Amid all this activity, we were also able to contemplate future directions for Anselm House. Behind the scenes, the Anselm House team undertook a strategic planning process with stakeholders that explored 16 different aspects of (or challenges to) our mission. Through this process, we’ve refined a new and bold vision for Anselm House’s future, one in which institutional growth deepens and expands the sizable Christian community that the Lord has brought to the University, a community able to bear fruit in every field of knowledge present here.
At the end of a year like this, our team feels not only tremendous gratitude but also the weight of responsibility.
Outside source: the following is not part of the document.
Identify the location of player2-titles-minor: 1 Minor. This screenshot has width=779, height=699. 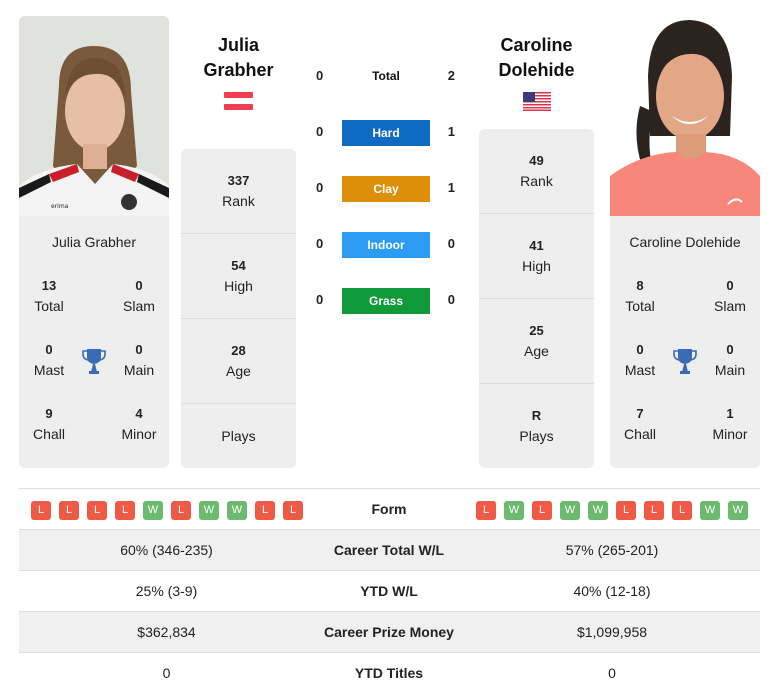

Anselm House is stewarding an incredible Christian community at the heart of the University of Minnesota; we feel all the challenges of helping students, faculty, and staff grow deep roots and bear fruit amid the distractions, pressures, and anxieties of our present world. Yet we are hopefully sustained by the Spirit, giving thanks to God for the Christian students, faculty, and staff whom we’re able to accompany in their faithful presence here at the U. And we’re deeply grateful to the myriad partners who give of their time and treasure to sustain and nurture this mission. On behalf of the entire Anselm House team, thank you!
1. Read Marie Culhane’s faculty story on our website: anselmhouse.org/foodandfaith
Andrew Hansen is Program Director at Anselm House. He studied history and philosophy (B.A.) at the University of Nebraska-Lincoln, before studying abroad in Germany and completing a Ph.D. in history at the University of Notre Dame. His historical interests are in modern European and American intellectual and religious history, especially the history of higher education and academic knowledge. Among other projects at Anselm House, Andrew has developed our Fellows Program, seeking to bring Christian formation and theological education to students at a public university. Andrew also serves as the Assistant Secretary for Membership for the American Society of Church History.